● **Pixel coordinate grounding data**:
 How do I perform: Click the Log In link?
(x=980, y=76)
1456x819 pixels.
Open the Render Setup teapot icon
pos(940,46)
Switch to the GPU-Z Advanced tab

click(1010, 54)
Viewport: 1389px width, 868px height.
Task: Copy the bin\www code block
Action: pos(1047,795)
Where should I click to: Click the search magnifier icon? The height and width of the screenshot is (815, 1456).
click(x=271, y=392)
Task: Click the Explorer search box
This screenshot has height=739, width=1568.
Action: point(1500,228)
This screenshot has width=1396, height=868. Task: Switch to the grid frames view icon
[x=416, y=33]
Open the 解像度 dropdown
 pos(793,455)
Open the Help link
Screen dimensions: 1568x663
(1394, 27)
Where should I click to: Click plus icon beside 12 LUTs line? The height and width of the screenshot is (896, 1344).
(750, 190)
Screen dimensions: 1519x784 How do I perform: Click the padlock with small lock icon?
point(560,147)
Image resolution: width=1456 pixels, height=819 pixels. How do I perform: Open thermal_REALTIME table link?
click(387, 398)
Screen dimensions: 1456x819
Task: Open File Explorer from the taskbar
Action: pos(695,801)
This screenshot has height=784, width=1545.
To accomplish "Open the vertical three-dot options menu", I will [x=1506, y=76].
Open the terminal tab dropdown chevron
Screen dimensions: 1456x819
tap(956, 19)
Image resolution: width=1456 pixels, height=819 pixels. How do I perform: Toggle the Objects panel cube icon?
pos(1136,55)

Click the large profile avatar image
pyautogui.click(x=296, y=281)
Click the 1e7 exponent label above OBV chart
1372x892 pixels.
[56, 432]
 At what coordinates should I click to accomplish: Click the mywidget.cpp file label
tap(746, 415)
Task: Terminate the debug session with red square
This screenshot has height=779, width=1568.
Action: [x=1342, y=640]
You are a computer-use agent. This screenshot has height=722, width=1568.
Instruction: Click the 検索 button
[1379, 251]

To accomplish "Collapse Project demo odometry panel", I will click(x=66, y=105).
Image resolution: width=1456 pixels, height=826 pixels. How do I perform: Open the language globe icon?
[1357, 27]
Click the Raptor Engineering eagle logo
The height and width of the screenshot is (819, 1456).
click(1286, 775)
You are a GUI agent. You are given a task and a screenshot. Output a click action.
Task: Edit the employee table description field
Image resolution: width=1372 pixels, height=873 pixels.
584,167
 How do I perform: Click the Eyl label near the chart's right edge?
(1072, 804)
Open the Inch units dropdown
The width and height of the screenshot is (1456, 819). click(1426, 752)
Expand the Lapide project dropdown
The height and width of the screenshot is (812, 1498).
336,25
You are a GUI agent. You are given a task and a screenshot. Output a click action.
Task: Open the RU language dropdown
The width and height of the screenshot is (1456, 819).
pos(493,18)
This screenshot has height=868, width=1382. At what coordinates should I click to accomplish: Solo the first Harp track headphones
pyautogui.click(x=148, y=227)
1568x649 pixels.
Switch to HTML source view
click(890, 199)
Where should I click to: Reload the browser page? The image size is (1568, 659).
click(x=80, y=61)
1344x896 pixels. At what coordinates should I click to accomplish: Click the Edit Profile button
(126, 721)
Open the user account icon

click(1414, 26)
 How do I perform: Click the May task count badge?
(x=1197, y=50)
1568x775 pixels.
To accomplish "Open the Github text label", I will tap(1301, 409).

● **Your goal**:
Your answer must be an exact copy of all the entries.

● **Written solution**:
 How do I perform: Click the Log In link?
(x=980, y=76)
1456x819 pixels.
Open the Render Setup teapot icon
pos(940,46)
Switch to the GPU-Z Advanced tab

click(1010, 54)
Viewport: 1389px width, 868px height.
Task: Copy the bin\www code block
Action: pos(1047,795)
Where should I click to: Click the search magnifier icon? The height and width of the screenshot is (815, 1456).
click(x=271, y=392)
Task: Click the Explorer search box
This screenshot has height=739, width=1568.
Action: point(1500,228)
This screenshot has width=1396, height=868. Task: Switch to the grid frames view icon
[x=416, y=33]
Open the 解像度 dropdown
 pos(793,455)
Open the Help link
Screen dimensions: 1568x663
(1394, 27)
Where should I click to: Click plus icon beside 12 LUTs line? The height and width of the screenshot is (896, 1344).
(750, 190)
Screen dimensions: 1519x784 How do I perform: Click the padlock with small lock icon?
point(560,147)
Image resolution: width=1456 pixels, height=819 pixels. How do I perform: Open thermal_REALTIME table link?
click(387, 398)
Screen dimensions: 1456x819
Task: Open File Explorer from the taskbar
Action: pos(695,801)
This screenshot has height=784, width=1545.
To accomplish "Open the vertical three-dot options menu", I will [x=1506, y=76].
Open the terminal tab dropdown chevron
Screen dimensions: 1456x819
tap(956, 19)
Image resolution: width=1456 pixels, height=819 pixels. How do I perform: Toggle the Objects panel cube icon?
pos(1136,55)

Click the large profile avatar image
pyautogui.click(x=296, y=281)
Click the 1e7 exponent label above OBV chart
1372x892 pixels.
[56, 432]
 At what coordinates should I click to accomplish: Click the mywidget.cpp file label
tap(746, 415)
Task: Terminate the debug session with red square
This screenshot has height=779, width=1568.
Action: [x=1342, y=640]
You are a computer-use agent. This screenshot has height=722, width=1568.
Instruction: Click the 検索 button
[1379, 251]

To accomplish "Collapse Project demo odometry panel", I will click(x=66, y=105).
Image resolution: width=1456 pixels, height=826 pixels. How do I perform: Open the language globe icon?
[1357, 27]
Click the Raptor Engineering eagle logo
The height and width of the screenshot is (819, 1456).
click(1286, 775)
You are a GUI agent. You are given a task and a screenshot. Output a click action.
Task: Edit the employee table description field
Image resolution: width=1372 pixels, height=873 pixels.
584,167
 How do I perform: Click the Eyl label near the chart's right edge?
(1072, 804)
Open the Inch units dropdown
The width and height of the screenshot is (1456, 819). click(1426, 752)
Expand the Lapide project dropdown
The height and width of the screenshot is (812, 1498).
336,25
You are a GUI agent. You are given a task and a screenshot. Output a click action.
Task: Open the RU language dropdown
The width and height of the screenshot is (1456, 819).
pos(493,18)
This screenshot has height=868, width=1382. At what coordinates should I click to accomplish: Solo the first Harp track headphones
pyautogui.click(x=148, y=227)
1568x649 pixels.
Switch to HTML source view
click(890, 199)
Where should I click to: Reload the browser page? The image size is (1568, 659).
click(x=80, y=61)
1344x896 pixels. At what coordinates should I click to accomplish: Click the Edit Profile button
(126, 721)
Open the user account icon

click(1414, 26)
 How do I perform: Click the May task count badge?
(x=1197, y=50)
1568x775 pixels.
To accomplish "Open the Github text label", I will tap(1301, 409).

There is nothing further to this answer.